Kalte Wut
fragte Philip.
Mit zusammengepreßten Lippen und knirschenden Zähnen studierte er das Areal mit Hilfe der Lupe, und zwar wesentlich länger, als Tweed es getan hatte. Dann gab er Paula die Stickerei zurück. Sie schob sie wieder in ihre Plastikhülle und verstaute diese dann in ihrer Tasche.
»Ich glaube, das ist tatsächlich Walvis’ Fluchtweg«, erklärte Philip. »Und da er Walvis ist, hat er natürlich vorgesorgt. Wenn es sich irgendwie einrichten läßt, werde ich mir dieses Cottage ansehen, sobald wir angekommen sind.«
»Es kann sein, daß wir nicht viel Zeit haben«, warnte Tweed.

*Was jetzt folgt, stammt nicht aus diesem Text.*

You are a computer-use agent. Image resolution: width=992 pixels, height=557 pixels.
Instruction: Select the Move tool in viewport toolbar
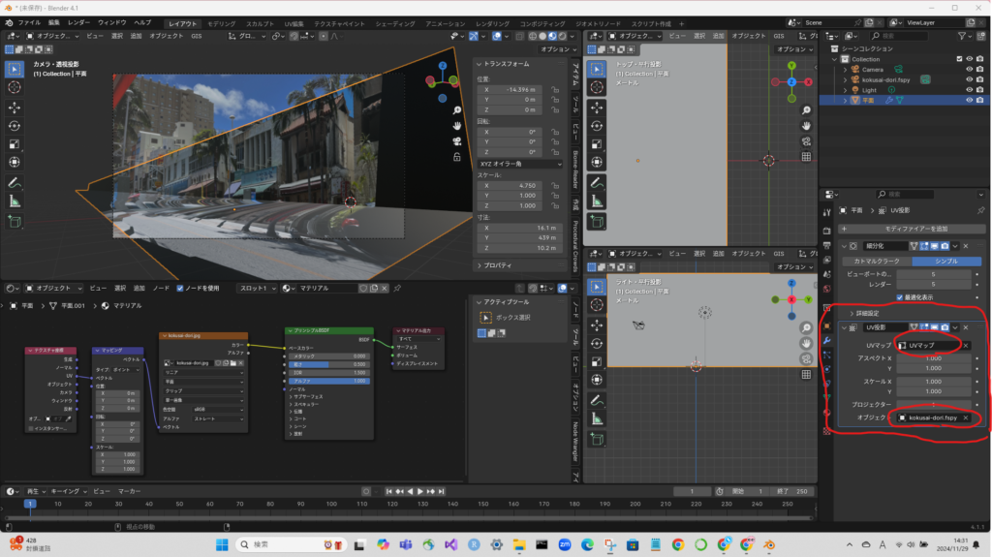15,107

»Ich werde mir die Zeit nehmen. Ich wollte, dieser Wagen führe ein bißchen schneller.«
»Das kann er«, rief Newman über die Schulter, der der Unterhaltung gefolgt war. »Aber dann wären Sie nicht imstande gewesen, sich diese Karte genau anzusehen – und das, was Paula darauf entdeckt hat, könnte von ausschlaggebender Bedeutung sein.«
»Es ist durchaus möglich, Philip«, sagte Tweed leise, »daß wir es in erster Linie Ihrer Frau zu verdanken haben, wenn wir den größten Schurken zur Strecke bringen, mit dem wir es je zu tun hatten – eine noch größere Bedrohung für Europa als Hitler.«
Philip nickte nur und starrte weiter wie gebannt geradeaus.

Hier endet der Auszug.